| FRAGMENTO |
──────

# Mi experiencia...

## isoplut

Saludos a todos, hace unos días envié una pregunta al foro, os comento un poco mi experiencia en la instalación y posterior configuración de Gentoo en mi portátil.

	- La instalación del sistema tal cual no me dio ningún problema una vez seguidos todos los pasos del manual. Me decidí a comenzar por el stage1, ya que el equipo es pontente (1Gb-RAM en DRR+ P4 2.4Ghz), tras unas 6 horas más o menos ya tenía un sistema Gentoo plenamente funcionando, a partir de aquí surguieron algunos problemas:

	1- Me decidí por el kernel xfs-sources, el XFS funciona muy bien pero me di cuenta que el sistema no activaba el DMA de mis discos, y que me daba un extraño error al intentar activarlo con hdparm, tras algunas consultas a san Google me di cuenta que el chipset de mi placa (ICH4) estaba soportado sólo en la rama de Alan Cox y en la 2.5, como la rama -ac no soporta XFS me vi obligado a instalar el 2.5.60, no me agradaba mucho pero no tenia otra solución. Tras su instalación el DMA ya funcionaba, pero la emulación IDE-SCSI de la grabadora me daba un error que me dejaba frito el equipo...  Tras muchas dudas, vuelta a empezar, lo borro todo y meto ReiserFS, a ver que tal me va con la rama -ac del núcleo.

	2- Tras reformatear, instalo el núcleo 2.4.20-pre4-ac4, todo bien, me activa el DMA, me reconoce perfectamente la grabadora, esto rula...

──────

| REGISTROS SIN PROCESAR |
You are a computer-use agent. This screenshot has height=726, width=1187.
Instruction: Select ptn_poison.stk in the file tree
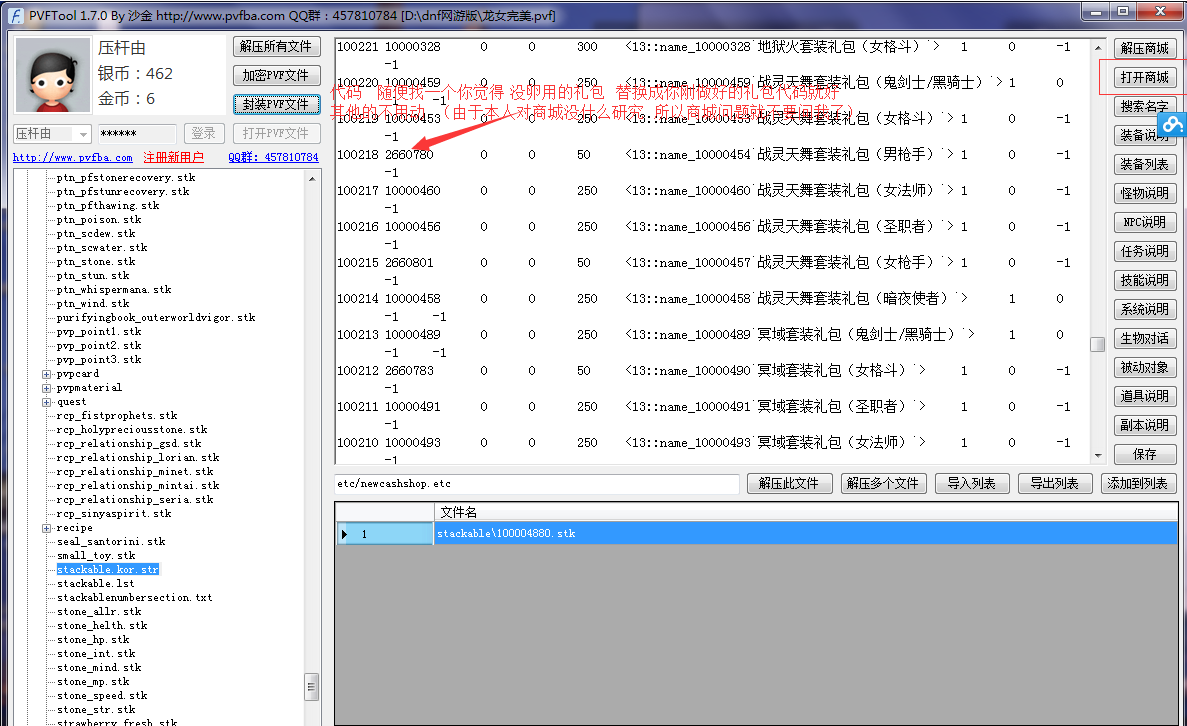click(x=98, y=219)
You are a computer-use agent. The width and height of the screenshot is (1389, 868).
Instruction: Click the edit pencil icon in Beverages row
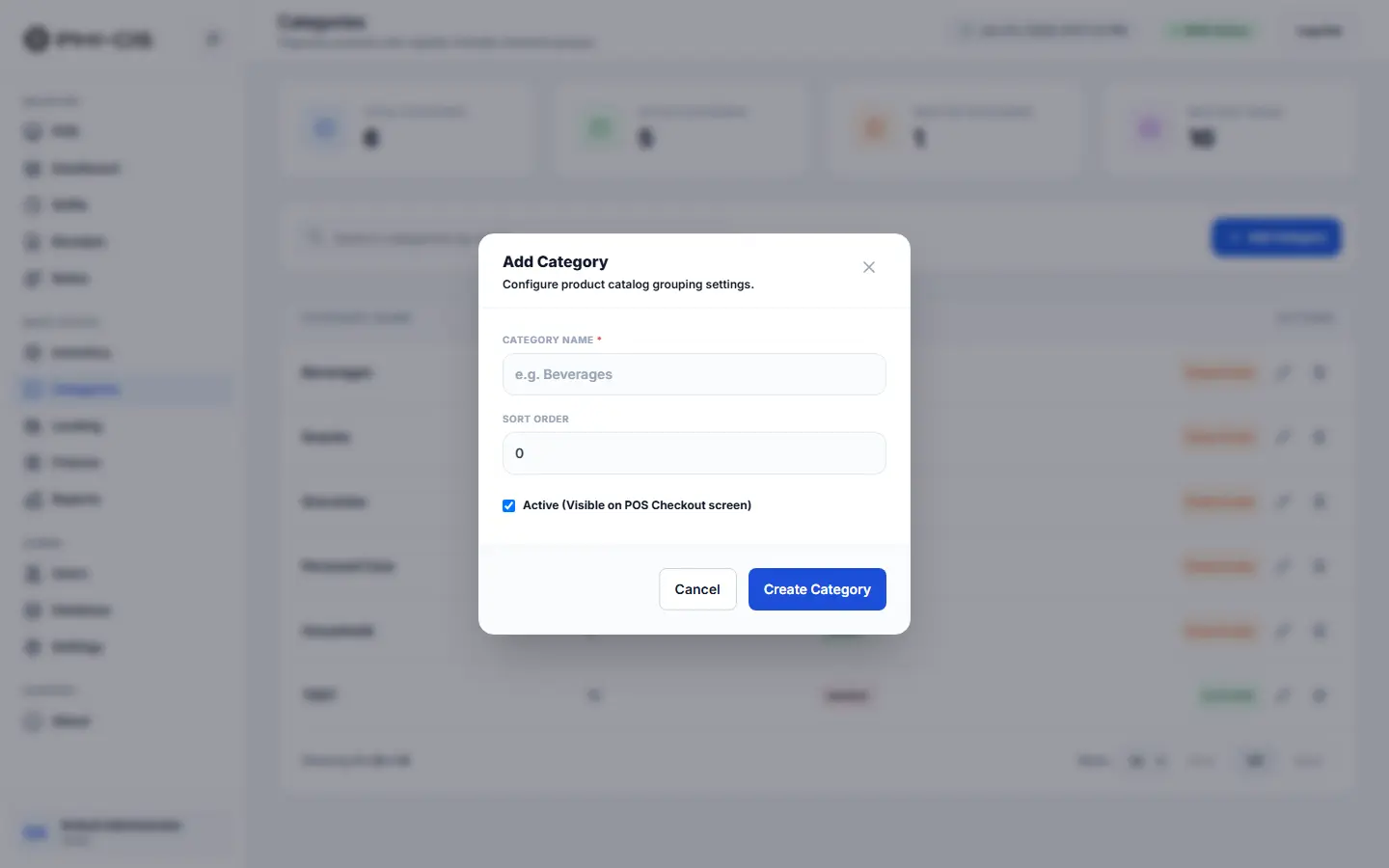[1283, 372]
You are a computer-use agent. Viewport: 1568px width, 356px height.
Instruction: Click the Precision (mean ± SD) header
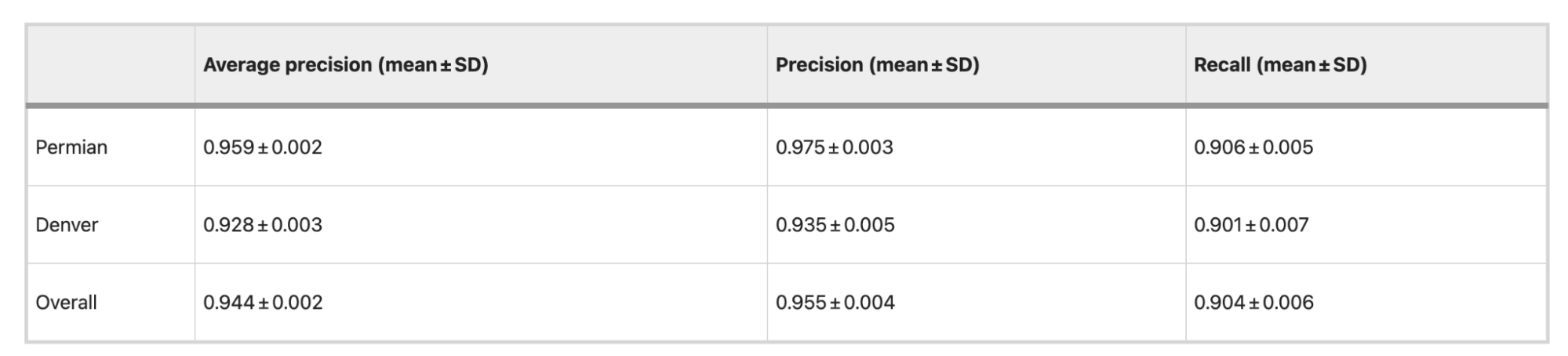[x=877, y=65]
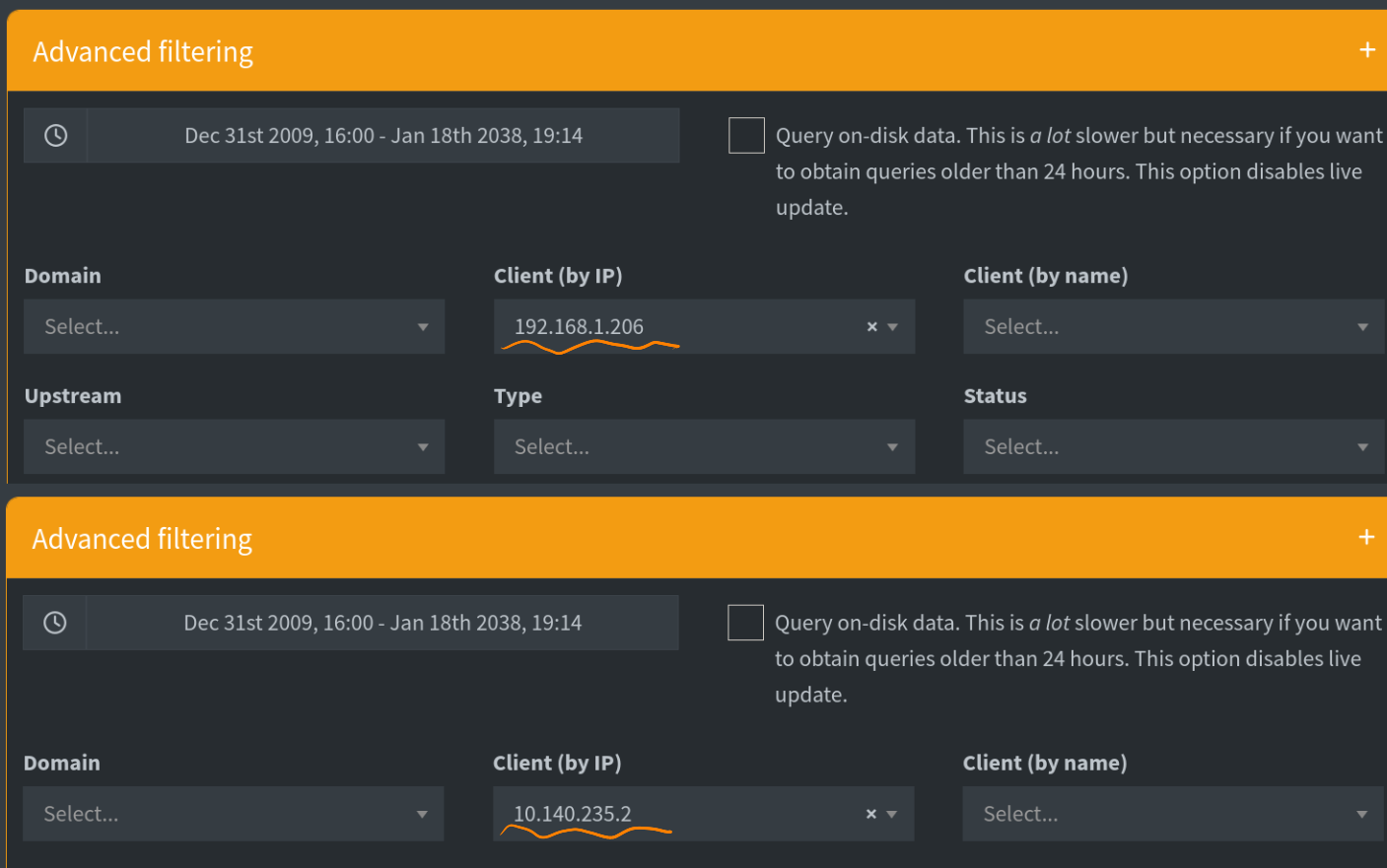Open the Client (by name) dropdown

click(1173, 326)
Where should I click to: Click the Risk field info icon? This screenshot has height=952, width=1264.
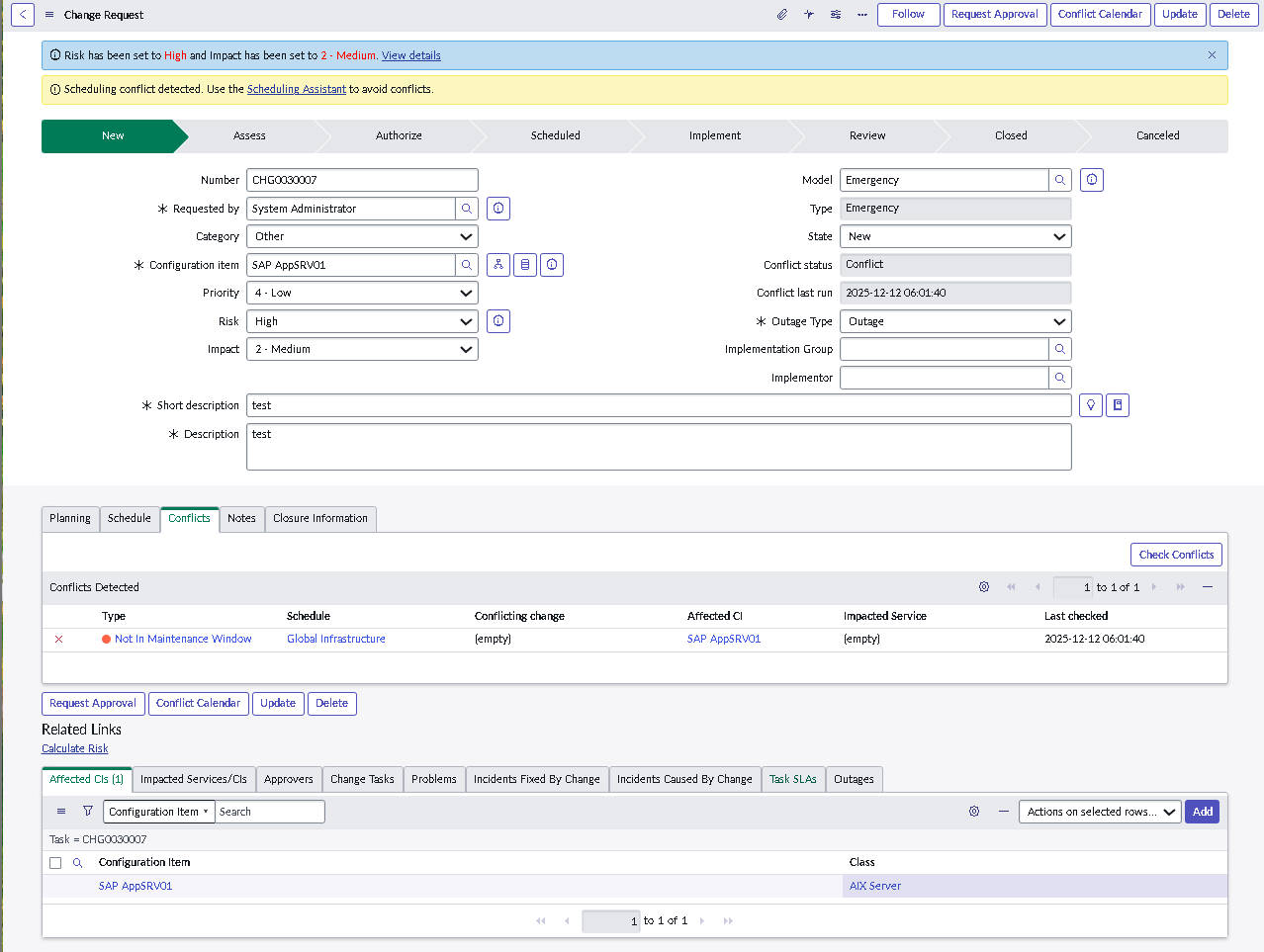pos(498,321)

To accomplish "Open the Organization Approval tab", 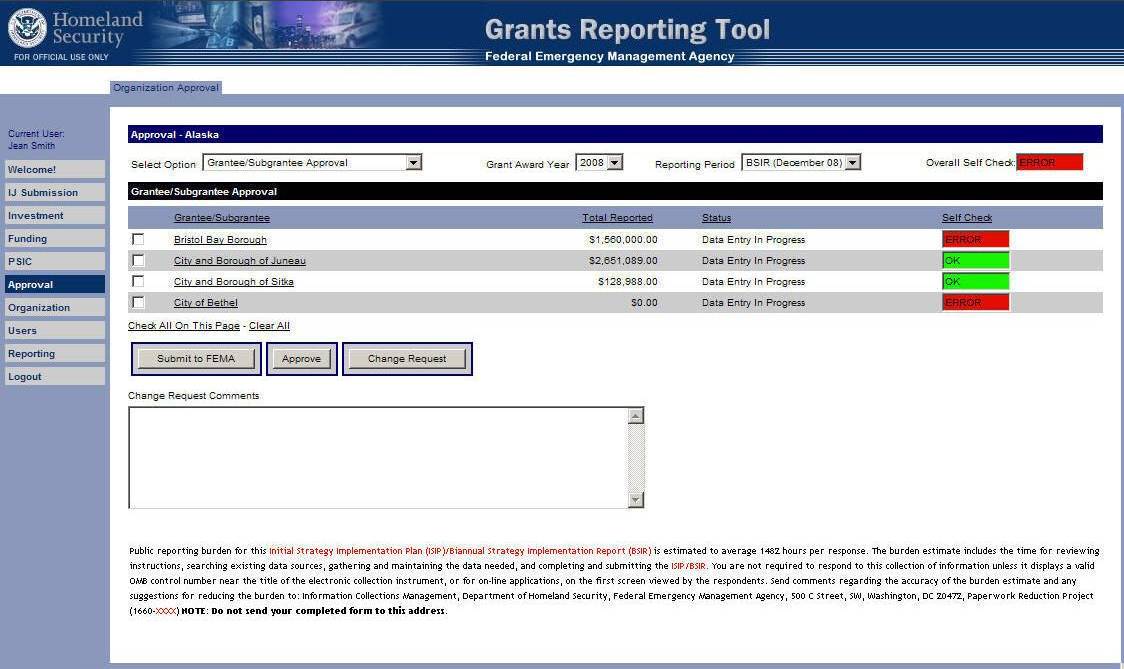I will [x=166, y=88].
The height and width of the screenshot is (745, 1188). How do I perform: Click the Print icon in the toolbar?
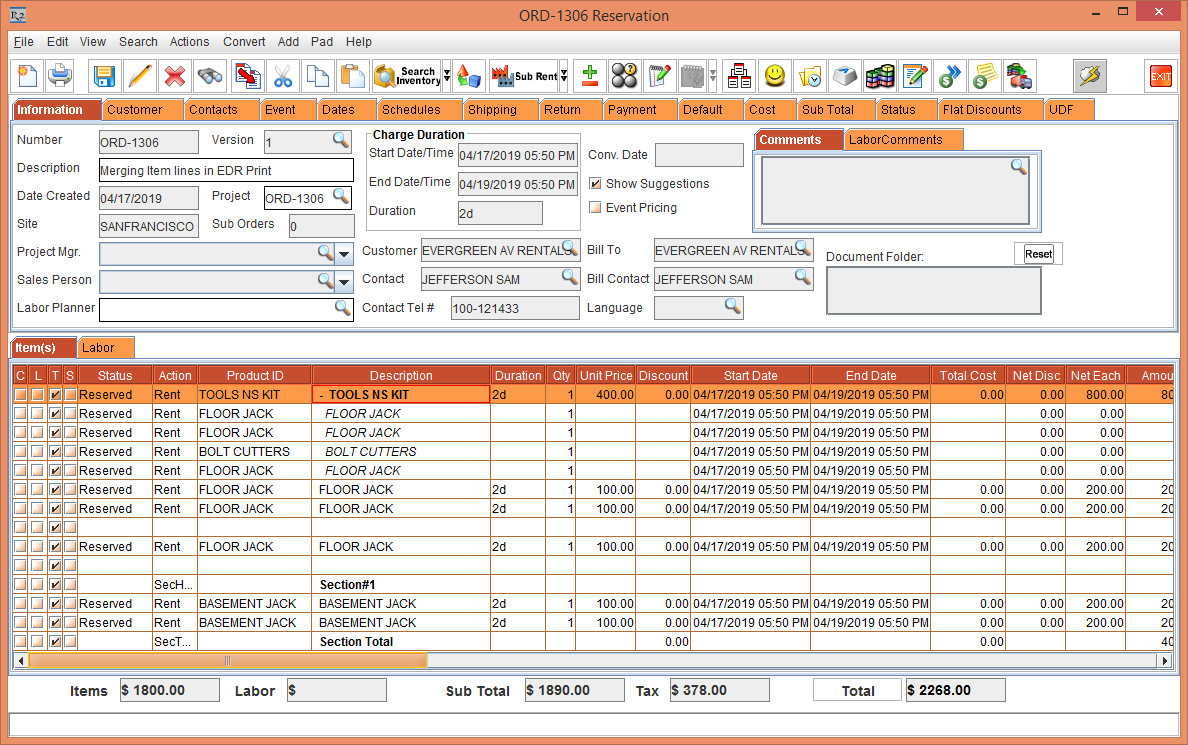61,76
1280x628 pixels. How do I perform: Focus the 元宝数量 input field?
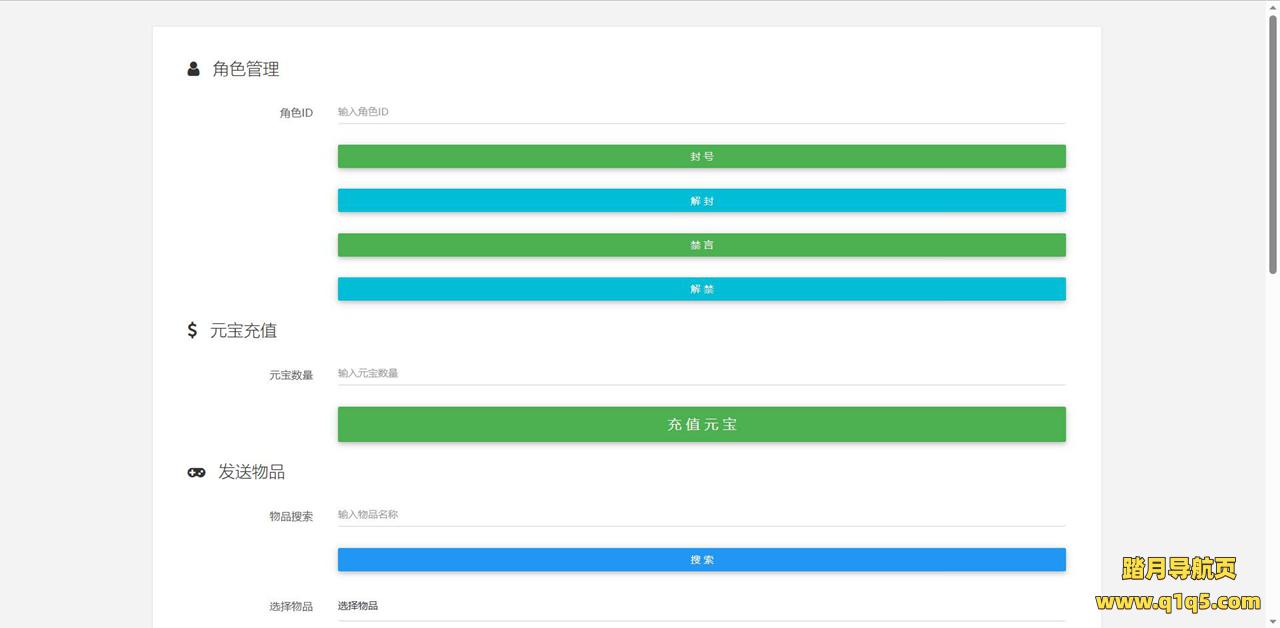[x=701, y=373]
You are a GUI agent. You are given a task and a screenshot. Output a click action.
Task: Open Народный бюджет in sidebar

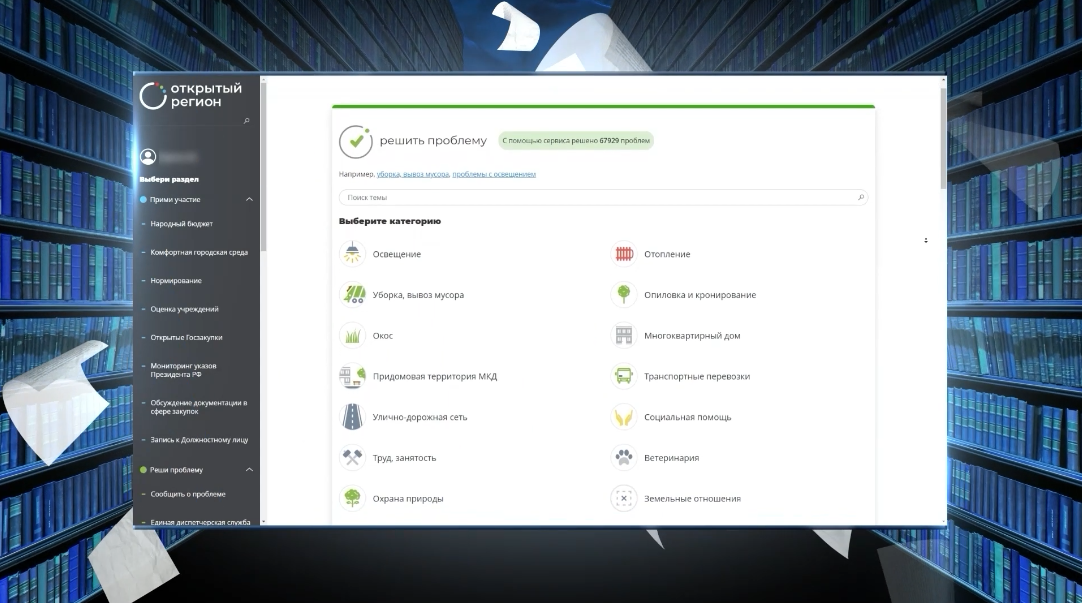[x=181, y=224]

──────

| POR HACER |
1. Sustituye "portátil" por "servidor" en el relato sobre la instalación de Gentoo y copia el pasaje desde "# Mi experiencia..." hasta "en mi portátil.", este último incluido.
2. En el relato sobre la instalación de Gentoo, ¿qué chipset tiene la placa del portátil?
3. Prolonga el relato sobre la instalación de Gentoo a partir de su última frase.

| RESPUESTAS |
1.
# Mi experiencia...

## isoplut

Saludos a todos, hace unos días envié una pregunta al foro, os comento un poco mi experiencia en la instalación y posterior configuración de Gentoo en mi servidor.

2. ICH4.

3.
	3- Con toda mi ilusión paso a configurar el entorno gráfico, compilo X y pruebo... oh sorpresa, obtengo una bonita "segmentation fault" al iniciar X, tras mucho investigar parece ser que he sido muuuuy agresivo en las opciones de compilación, recompilé y no ha vuelto a pasarme, aunque estoy investigando un poco el tema porque creo que no solo era problema de recompilación.

	4- Configuro X (Radeon 7M, perfectamente soportada por el driver ATI), instalo KDE 3.1 y tras unas 5 horitas ¡¡oh!! que bonito es este KDE a 1400x1050!!

	5- Tras tener un genial entorno gráfico hay que pulir detalles, a saber, ratón USB (funciona al 100%, activando las opciones del núcleo); tarjeta de sonido AC97 (al 100% con los módulos OSS), DVDs con Xine compilado a mano ya que la versión de Gentoo aunque añada la variable DVD en USE no desencripta los DVDs.

	6- En definitiva, estoy muy contento con Gentoo a pesar de que me ha costado una semana dejar fino el equipo, hasta el punto de que dudo que algún día le meta otro SO en una pequeña partición libre que le he dejado. Aún quedan cabos sueltos, os los comento por si podeis echar una mano:

	a) Modem interno AC97: Intel Corp. 82801DB AC'97 Modem (rev 02) - creo que no funciona en linux

	b) ACPI, klaptop no detecta correctamente el estado de carga de la batería.

	c) Autoconfiguración de la red, esto se como hacerlo en Debian (http://bulmalug.net/body.phtml?nIdNoticia=1302") ¿sabe alguien como se hace en Gentoo?

	d) El monitor no activa el modo ahorro de energía, siempre está encendido ¿cómo consigo activarlo?

Un saludo y espero que mi experiencia sea útil para alguien.   :Smile: 

----------

## jBilbo

 *isoplut wrote:*   

>  tarjeta de sonido AC97 (al 100% con los módulos OSS)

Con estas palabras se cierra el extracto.